Task to carry out: Copy word for word the records from the line containing "This screenshot has width=580, height=483." through the line containing "Action: tap(269, 327)", including both of those lines.

'''

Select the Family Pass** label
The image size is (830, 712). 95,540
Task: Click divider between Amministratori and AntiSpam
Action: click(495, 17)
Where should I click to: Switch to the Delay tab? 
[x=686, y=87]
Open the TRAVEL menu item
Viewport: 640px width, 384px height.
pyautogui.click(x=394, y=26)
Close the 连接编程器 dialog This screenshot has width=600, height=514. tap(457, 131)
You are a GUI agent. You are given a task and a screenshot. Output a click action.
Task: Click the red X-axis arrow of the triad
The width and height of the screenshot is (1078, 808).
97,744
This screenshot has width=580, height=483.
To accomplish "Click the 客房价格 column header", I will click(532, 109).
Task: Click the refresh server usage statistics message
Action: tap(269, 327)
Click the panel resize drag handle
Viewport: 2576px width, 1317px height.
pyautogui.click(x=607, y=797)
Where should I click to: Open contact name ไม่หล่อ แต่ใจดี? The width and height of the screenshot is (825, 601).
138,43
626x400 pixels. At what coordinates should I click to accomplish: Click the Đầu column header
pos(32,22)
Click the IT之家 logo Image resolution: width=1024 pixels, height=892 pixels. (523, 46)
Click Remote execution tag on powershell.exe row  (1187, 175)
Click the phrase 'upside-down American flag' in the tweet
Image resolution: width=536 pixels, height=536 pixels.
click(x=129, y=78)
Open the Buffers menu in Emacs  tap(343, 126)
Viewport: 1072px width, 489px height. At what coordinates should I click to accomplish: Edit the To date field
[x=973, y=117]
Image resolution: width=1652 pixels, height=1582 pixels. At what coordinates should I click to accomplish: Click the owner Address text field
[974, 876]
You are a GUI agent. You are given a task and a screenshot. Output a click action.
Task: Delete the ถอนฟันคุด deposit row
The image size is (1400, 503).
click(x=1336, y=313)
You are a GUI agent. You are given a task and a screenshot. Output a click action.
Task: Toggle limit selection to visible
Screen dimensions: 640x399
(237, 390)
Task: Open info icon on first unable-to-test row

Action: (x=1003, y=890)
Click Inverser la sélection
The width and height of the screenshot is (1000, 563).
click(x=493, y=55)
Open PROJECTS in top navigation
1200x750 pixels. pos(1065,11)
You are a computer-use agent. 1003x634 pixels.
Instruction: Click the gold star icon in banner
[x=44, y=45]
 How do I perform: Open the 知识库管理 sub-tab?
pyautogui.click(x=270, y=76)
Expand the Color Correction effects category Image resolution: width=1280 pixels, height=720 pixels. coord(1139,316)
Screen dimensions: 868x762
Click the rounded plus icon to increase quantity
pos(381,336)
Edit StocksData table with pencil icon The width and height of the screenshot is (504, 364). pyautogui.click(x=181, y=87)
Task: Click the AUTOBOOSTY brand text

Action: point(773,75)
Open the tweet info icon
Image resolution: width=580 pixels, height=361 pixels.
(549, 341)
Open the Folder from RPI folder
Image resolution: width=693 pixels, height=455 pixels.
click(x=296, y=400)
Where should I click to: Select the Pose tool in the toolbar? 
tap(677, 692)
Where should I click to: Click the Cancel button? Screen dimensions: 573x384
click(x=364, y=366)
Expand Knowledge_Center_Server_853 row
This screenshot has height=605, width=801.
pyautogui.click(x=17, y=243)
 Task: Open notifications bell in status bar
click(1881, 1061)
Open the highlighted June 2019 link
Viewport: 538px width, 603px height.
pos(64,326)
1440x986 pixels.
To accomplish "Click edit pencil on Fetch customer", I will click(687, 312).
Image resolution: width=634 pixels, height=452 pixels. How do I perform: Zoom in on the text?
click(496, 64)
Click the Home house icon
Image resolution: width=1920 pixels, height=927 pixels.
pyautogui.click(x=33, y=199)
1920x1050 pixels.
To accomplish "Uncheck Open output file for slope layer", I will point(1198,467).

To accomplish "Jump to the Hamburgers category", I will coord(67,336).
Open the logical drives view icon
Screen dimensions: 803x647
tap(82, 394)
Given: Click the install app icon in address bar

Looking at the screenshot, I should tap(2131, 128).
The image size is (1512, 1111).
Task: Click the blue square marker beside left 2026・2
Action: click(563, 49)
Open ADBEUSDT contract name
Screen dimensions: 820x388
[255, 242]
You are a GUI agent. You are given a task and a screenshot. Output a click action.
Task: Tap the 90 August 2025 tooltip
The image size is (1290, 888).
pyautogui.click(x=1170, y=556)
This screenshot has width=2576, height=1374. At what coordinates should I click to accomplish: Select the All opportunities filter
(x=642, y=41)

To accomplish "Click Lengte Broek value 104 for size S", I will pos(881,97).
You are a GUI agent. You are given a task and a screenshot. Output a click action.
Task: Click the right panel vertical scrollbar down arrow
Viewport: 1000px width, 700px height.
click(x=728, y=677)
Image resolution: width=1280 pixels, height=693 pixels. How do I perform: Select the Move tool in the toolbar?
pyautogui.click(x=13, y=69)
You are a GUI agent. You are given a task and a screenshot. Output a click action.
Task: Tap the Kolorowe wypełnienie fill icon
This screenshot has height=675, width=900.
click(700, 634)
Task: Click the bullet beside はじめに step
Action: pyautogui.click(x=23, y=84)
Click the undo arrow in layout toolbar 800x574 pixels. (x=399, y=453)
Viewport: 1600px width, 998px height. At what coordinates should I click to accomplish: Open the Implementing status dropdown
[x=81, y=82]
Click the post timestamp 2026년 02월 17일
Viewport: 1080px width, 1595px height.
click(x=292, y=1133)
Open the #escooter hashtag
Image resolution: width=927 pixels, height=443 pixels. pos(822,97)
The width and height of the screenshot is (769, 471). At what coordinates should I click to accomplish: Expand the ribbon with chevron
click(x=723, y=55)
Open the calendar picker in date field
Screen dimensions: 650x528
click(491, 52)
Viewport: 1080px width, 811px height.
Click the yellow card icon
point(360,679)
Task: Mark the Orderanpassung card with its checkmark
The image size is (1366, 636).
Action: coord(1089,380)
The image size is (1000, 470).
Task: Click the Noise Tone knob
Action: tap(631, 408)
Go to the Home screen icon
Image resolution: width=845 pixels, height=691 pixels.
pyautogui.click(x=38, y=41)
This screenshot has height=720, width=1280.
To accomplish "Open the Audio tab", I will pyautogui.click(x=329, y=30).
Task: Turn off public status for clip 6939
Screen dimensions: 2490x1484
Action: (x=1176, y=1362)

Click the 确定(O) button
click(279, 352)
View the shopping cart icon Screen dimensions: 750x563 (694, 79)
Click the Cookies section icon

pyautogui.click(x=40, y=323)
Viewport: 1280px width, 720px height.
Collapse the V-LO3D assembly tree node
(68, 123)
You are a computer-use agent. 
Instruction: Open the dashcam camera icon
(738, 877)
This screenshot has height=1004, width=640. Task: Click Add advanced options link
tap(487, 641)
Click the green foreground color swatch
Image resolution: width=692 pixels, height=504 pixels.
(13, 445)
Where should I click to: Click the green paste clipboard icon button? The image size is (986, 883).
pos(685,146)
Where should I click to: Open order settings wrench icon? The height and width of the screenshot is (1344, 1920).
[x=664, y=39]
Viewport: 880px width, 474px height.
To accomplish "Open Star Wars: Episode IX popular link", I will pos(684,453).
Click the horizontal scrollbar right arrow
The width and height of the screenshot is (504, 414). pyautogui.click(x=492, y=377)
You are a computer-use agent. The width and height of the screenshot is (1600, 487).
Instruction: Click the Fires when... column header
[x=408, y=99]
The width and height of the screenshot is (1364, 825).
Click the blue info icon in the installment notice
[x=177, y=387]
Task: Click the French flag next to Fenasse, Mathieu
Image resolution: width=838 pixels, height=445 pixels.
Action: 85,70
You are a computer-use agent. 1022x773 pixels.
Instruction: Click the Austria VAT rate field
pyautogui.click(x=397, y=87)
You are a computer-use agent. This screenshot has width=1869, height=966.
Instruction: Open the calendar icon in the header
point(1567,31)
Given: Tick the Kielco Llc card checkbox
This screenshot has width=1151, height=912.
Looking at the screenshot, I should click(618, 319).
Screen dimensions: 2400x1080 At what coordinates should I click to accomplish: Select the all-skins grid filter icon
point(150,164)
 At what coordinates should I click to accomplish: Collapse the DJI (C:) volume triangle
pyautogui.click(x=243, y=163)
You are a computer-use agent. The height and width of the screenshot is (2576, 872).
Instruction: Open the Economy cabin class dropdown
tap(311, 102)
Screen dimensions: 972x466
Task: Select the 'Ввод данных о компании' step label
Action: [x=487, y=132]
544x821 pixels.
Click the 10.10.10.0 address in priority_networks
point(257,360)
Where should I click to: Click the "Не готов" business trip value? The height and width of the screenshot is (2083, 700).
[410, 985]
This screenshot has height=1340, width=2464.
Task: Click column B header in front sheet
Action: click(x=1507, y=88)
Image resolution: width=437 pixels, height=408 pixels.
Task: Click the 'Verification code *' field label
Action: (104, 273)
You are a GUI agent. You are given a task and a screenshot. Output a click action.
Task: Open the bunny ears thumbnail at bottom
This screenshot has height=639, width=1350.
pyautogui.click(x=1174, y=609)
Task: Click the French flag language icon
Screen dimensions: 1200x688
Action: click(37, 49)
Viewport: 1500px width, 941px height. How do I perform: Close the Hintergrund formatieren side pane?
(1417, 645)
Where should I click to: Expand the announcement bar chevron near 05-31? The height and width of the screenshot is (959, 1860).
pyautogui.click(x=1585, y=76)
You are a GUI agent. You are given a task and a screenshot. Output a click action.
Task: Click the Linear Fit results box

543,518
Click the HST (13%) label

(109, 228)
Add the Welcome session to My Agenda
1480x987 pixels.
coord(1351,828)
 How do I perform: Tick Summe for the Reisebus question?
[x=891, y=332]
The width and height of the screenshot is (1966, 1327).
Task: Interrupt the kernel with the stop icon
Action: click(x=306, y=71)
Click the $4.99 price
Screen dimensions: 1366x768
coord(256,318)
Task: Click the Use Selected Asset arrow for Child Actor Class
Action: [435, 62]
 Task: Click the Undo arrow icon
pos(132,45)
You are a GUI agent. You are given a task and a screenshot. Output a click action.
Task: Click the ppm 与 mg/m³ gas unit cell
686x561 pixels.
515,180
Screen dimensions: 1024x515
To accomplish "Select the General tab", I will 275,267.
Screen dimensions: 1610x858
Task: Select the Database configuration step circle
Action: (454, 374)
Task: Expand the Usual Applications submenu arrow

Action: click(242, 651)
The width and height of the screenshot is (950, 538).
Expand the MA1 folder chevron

'''

Exercise result:
This screenshot has width=580, height=483.
To accomplish "Click the 客房价格 column header", I will click(532, 109).
Task: Click the refresh server usage statistics message
Action: tap(269, 327)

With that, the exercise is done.